Machine Learning & Energy


Teacher: Prof. Dr. Florian Steinke , Tim Janke

Content: Digitalization makes the analysis and interpretation of data ever more important, also for engineers. Smart Grids are a term to describe a host of novel data-based services in the field of generation, distribution, consumption, and marketing of (renewable) energy. The lecture presents the recent developments and the underlying machine learning methods.

For a start we will describe in a structured way the different problem areas that machine learning method deal with (classification, regression, clustering, dimensionality reductions, time series models, …). For each problem setting we will present applications in the energy sector (prediction of renewables, fault detection and prediction, data visualization, robust investments decisions, probabilistic load flow, …).

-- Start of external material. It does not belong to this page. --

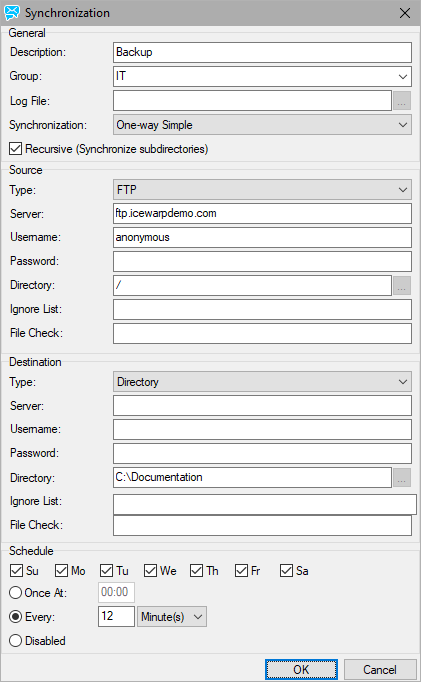
Task: Expand the Destination Type dropdown
Action: [262, 382]
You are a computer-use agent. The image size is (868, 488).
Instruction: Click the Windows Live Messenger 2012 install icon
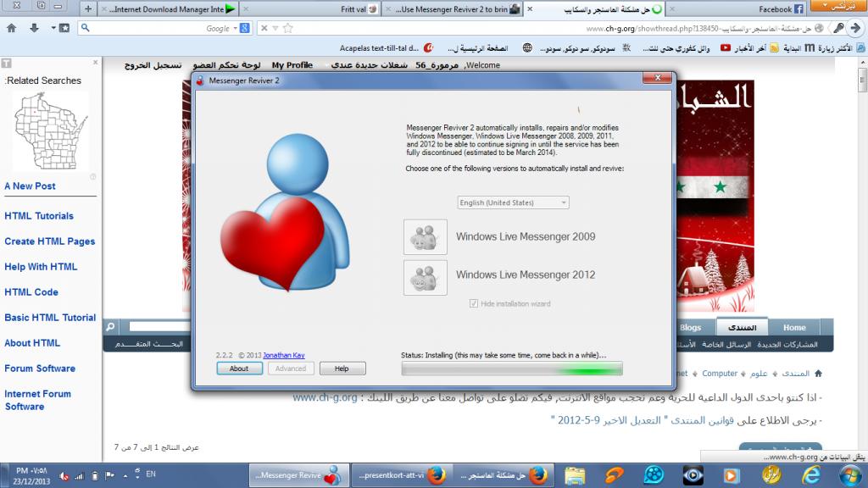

After such an introductory overview we will review probability distributions and probabilistic graphical models in detail. Based on these ideas we will study for each problem class one or more algorithms in detail (e.g.  SVMs, Deep Learning, Collaborative filtering,…) and examine their applications in the energy domain.

Practical exercise with Matlab will deepen the understanding and support student’s actively useable skills.

After the course, students should understand important machine learning problem settings and know some key methods for each task. Moreover, the students will be able to apply those methods independently to new applications (not only from the energy domain).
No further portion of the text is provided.